▶ _INPUT DATA_:
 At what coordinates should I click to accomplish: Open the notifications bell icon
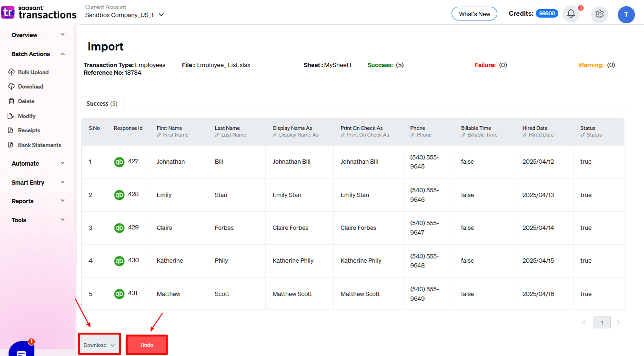571,14
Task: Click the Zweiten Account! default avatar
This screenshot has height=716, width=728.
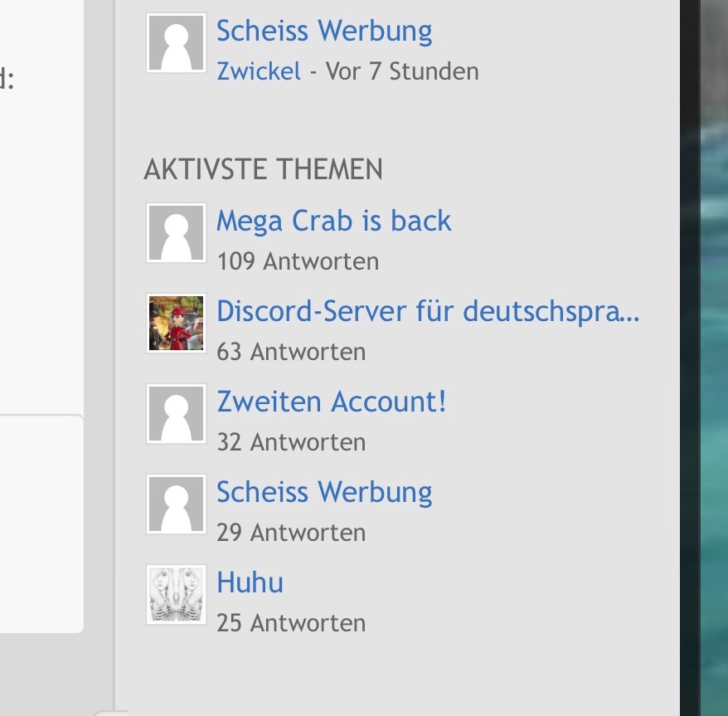Action: pos(176,413)
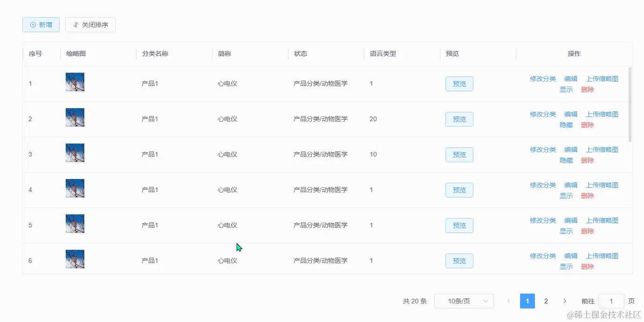Click the plus icon on the 新增 button
This screenshot has height=322, width=644.
tap(32, 25)
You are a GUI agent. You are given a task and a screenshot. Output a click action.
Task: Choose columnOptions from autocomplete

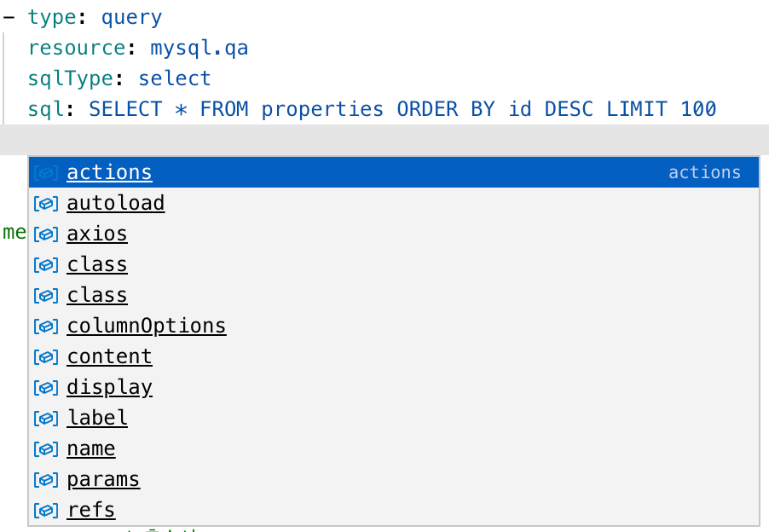(x=394, y=326)
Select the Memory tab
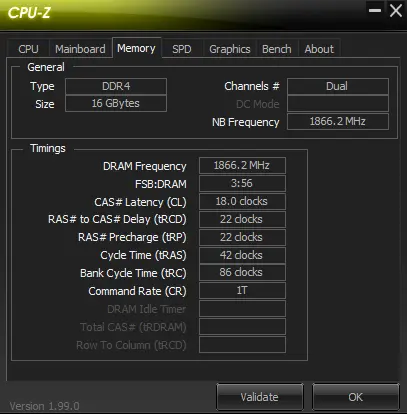Image resolution: width=407 pixels, height=414 pixels. (136, 48)
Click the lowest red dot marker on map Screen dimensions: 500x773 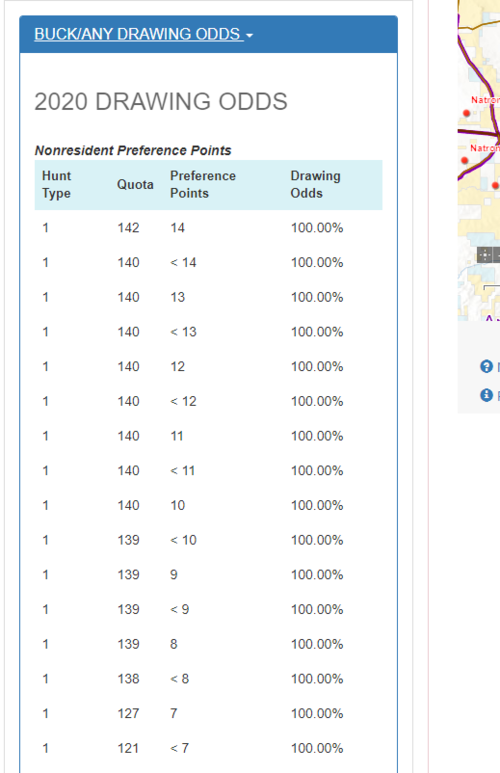[495, 185]
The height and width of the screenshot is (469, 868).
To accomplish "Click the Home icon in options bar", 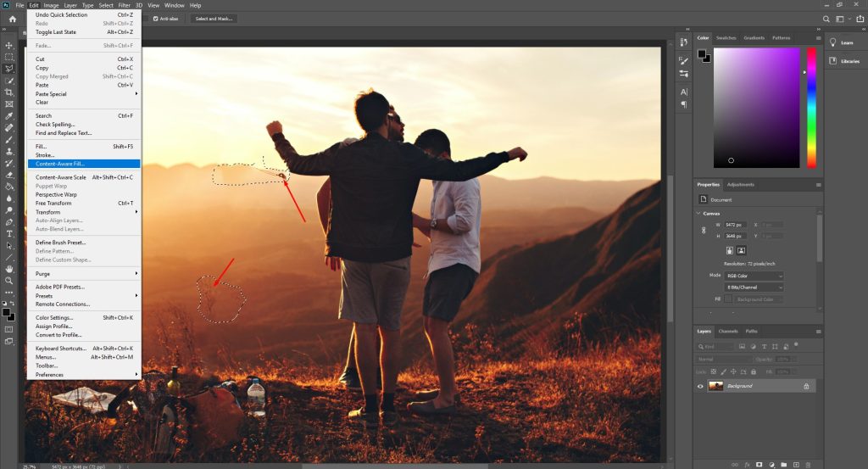I will (12, 18).
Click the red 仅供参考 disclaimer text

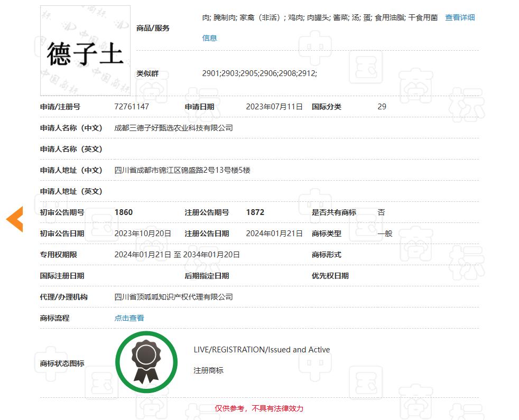(x=259, y=408)
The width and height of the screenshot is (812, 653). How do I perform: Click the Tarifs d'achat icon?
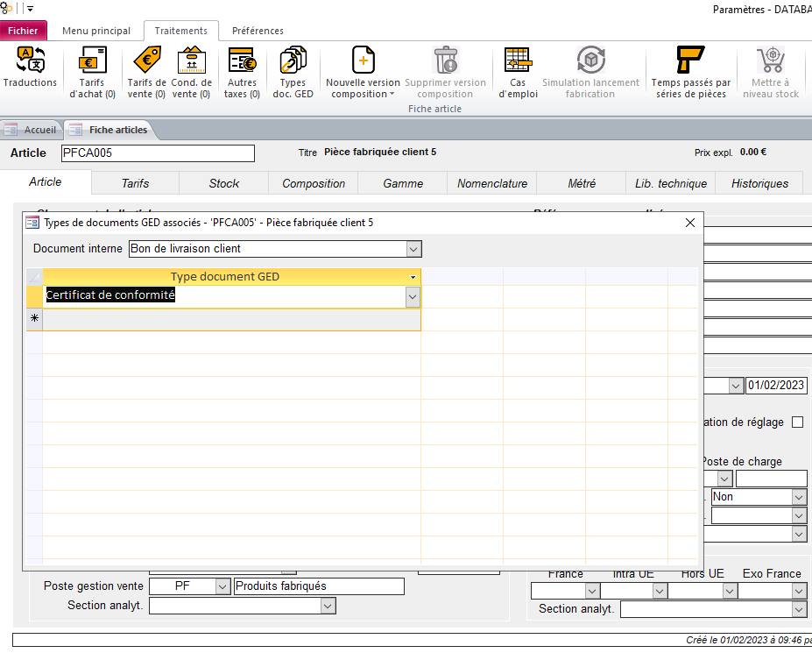click(92, 61)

▶ _HOW TO COMPLETE THIS TASK_:
No pictures belong in the output. It should reproduce exactly the lines from the one containing "The width and" through the end of the data, both ends included.

▶ _RESULT OF THIS TASK_:
The width and height of the screenshot is (812, 653). How do I perform: Click the Tarifs d'achat icon?
click(92, 61)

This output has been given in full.